Dollar days at Riverview Park, $3 for residents of sauk, columbia, Adams, Juneau and Marquette counties june 13 thru 16.

$2 coupon for Pirate's Cove, looks like it is not limited to reseidents, June 13 thru 16.


----------



## rudymcbill (Jun 3, 2006)

Thank you so much for the update!  
We'll be coming up on  June 10th for part of the week.  Would you like any coupons from the travelers plus site?


----------



## sdwrdt (Jun 4, 2006)

rapmarks said:
			
		

> $2 coupon for Pirate's Cove, looks like it is not limited to reseidents, June 13 thru 16.



Question: my non-resident Girl Scouts will be there then. And they're doing their planning meeting tomorrow regarding what they can do for the amount of money they have. Is that $2 for a round of golf or $2 OFF a round?


----------



## rapmarks (Jun 4, 2006)

$2 admission per person, good for entire party.


----------



## sdwrdt (Jun 4, 2006)

Thank you so much for the quick reply! Am SO GLAD we picked the time to go that we did - now if we just have our report cards in time!


----------



## rapmarks (Jun 5, 2006)

I am concerned about the Pirate's Cove coupon, it doesn't say for residents, but it is within an ad for residents.  a phone number is given 608 254 7500 or 254 2605.  sometimes they are really lenient with coupons, and sometimes not.  We do not quaqlify for residents rates because we don't have Wisconsin drivers licenses, but some places let us in with our libary cards.


----------



## sdwrdt (Jun 6, 2006)

Thanks for the heads-up! Will keep that in mind when we go. Thankfully, that won't save us as much money as the Noah's ark does!
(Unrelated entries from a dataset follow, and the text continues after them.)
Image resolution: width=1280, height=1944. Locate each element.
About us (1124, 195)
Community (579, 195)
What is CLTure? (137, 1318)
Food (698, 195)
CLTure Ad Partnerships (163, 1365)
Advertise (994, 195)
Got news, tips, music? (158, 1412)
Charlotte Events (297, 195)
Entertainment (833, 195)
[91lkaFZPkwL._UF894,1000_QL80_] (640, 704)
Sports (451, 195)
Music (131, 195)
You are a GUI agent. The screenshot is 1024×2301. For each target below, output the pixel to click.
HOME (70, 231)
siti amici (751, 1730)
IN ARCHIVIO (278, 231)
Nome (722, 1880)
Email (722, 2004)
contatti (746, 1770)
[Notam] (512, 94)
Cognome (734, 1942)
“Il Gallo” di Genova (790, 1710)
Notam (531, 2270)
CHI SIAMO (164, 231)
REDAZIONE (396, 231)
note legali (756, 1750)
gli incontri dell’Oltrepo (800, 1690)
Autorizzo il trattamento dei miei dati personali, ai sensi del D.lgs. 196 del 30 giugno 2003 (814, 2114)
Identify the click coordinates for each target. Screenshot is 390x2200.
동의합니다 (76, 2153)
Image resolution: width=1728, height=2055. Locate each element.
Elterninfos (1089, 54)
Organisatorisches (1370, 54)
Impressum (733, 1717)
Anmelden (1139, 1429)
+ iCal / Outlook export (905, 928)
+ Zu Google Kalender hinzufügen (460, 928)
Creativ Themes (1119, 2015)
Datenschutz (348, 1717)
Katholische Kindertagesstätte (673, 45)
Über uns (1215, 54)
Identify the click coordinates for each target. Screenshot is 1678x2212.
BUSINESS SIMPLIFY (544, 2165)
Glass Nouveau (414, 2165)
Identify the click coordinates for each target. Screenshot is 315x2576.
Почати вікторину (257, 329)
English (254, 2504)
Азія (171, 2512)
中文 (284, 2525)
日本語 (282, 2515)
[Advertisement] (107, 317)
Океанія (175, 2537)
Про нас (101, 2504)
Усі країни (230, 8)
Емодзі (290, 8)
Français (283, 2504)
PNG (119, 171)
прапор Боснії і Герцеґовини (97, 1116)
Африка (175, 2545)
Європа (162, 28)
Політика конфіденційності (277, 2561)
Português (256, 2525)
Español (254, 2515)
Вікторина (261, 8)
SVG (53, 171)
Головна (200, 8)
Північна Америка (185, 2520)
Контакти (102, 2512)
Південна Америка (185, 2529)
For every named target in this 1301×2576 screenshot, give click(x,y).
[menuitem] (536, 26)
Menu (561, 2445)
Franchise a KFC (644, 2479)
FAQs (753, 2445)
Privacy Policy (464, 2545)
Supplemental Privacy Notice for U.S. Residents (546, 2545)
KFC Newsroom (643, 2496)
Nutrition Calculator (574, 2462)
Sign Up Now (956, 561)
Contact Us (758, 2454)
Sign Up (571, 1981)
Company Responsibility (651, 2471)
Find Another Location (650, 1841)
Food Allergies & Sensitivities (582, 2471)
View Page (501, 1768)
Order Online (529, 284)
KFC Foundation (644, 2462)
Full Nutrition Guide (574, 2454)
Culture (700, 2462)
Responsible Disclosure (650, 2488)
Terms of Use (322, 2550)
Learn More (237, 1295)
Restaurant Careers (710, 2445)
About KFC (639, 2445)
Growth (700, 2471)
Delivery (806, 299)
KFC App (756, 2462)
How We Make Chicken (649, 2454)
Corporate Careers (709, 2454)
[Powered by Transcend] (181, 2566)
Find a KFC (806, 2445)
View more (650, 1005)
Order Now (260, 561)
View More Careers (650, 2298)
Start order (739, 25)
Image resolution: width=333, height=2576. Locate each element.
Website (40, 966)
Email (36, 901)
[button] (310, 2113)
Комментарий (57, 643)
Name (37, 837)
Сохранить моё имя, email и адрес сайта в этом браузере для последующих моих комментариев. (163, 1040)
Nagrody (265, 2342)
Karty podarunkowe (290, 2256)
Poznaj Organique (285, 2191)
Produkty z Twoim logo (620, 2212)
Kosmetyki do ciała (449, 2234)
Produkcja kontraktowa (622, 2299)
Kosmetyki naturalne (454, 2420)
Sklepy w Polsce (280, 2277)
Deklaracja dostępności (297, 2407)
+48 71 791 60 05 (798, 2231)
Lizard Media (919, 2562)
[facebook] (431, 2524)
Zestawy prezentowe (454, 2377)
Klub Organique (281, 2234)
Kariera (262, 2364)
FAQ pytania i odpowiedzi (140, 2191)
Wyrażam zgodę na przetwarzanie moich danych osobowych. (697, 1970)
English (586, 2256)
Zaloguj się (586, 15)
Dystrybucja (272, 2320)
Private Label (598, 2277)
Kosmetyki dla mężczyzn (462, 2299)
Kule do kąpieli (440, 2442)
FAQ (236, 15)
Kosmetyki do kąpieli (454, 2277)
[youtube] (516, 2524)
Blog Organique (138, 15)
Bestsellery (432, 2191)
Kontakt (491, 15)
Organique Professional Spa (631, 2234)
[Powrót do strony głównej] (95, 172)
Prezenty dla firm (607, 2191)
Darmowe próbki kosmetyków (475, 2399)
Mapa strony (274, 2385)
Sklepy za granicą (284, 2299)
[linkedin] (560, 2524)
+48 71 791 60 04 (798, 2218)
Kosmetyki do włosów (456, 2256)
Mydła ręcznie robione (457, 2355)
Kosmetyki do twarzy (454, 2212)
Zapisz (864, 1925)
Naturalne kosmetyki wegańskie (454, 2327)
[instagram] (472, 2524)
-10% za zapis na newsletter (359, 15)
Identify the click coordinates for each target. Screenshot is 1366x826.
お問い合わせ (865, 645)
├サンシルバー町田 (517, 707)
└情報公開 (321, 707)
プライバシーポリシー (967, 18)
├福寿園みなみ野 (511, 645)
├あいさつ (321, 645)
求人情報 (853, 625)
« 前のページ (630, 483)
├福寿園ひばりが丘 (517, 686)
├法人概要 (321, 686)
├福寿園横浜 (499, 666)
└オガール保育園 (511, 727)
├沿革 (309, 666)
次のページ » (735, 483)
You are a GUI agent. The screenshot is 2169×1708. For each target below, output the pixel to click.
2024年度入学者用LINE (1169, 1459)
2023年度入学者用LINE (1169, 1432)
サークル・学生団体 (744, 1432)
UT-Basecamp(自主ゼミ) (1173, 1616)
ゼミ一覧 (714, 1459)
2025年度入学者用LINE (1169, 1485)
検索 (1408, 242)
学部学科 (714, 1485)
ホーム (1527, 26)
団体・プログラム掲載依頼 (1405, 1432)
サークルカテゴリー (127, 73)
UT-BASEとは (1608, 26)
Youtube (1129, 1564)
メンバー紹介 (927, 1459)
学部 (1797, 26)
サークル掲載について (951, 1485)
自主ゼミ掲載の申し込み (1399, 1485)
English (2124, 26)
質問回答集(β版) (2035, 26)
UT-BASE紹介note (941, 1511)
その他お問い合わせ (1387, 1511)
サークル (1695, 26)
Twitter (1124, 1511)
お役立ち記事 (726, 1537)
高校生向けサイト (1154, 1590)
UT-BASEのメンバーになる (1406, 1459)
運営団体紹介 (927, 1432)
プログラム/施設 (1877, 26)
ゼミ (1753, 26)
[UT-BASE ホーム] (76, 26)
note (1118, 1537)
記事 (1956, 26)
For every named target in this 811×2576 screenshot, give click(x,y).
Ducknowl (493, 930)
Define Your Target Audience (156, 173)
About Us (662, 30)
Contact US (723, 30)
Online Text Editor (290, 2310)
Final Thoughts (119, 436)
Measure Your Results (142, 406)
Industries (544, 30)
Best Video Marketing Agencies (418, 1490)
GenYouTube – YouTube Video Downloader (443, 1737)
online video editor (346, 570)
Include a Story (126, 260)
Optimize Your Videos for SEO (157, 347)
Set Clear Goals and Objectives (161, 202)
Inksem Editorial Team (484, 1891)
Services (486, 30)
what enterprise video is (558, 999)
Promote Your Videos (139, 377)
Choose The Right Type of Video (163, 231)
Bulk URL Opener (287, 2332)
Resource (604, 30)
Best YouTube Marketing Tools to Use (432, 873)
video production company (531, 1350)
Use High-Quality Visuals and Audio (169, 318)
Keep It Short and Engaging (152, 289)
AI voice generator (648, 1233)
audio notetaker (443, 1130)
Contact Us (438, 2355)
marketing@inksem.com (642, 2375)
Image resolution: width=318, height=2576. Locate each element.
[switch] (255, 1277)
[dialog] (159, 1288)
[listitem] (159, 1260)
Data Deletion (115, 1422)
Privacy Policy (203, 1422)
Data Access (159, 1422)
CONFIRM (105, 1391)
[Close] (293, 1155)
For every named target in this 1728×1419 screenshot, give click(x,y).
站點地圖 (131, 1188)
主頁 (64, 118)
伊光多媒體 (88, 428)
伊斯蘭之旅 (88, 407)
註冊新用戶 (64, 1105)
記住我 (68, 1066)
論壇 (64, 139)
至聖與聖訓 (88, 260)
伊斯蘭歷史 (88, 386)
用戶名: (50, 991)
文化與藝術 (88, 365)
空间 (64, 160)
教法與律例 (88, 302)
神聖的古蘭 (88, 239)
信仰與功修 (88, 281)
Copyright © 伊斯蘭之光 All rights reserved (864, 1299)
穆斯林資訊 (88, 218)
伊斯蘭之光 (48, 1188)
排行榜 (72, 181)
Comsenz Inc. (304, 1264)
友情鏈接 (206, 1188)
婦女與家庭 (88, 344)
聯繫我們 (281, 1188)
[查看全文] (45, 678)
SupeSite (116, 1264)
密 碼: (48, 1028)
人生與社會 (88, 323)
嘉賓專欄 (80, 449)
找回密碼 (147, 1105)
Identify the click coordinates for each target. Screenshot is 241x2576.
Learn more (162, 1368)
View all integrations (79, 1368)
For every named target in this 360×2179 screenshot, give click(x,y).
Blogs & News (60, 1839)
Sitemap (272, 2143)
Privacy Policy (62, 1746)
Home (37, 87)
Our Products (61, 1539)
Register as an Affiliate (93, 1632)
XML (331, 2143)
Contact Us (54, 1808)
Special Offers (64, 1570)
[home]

So we can still afford to do it, whether or not we get cheap rates!


----------



## rapmarks (Jun 6, 2006)

On father's day, dads get in free at Noah's ark, with one paid child admission.


----------



## rudymcbill (Jun 6, 2006)

Can you tell me where we would find the Pirate's Cove coupon?
Thanks!


----------



## rapmarks (Jun 6, 2006)

I saved my one copy for you.  I also saw it int he Dells Events in Saturday's paper.  It was in Sat. shopper stopper, which they never have extra copies of in the store.


----------



## rudymcbill (Jun 6, 2006)

Thanks so much!  Were you wishing to use it, though?


----------



## rapmarks (Jun 7, 2006)

we never get to do the free stuff as we do not have Wisconsin driver's licenses.  you have to be a year round resident to qualify and we are only here half of the year.


----------



## northwoodsgal (Jun 7, 2006)

Thank you for posting this!  When we lived near Madison, we would see the ad in the paper.  Not so here in Green Bay.  Hopefully, we'll be able to take advantage of this deal next week.


----------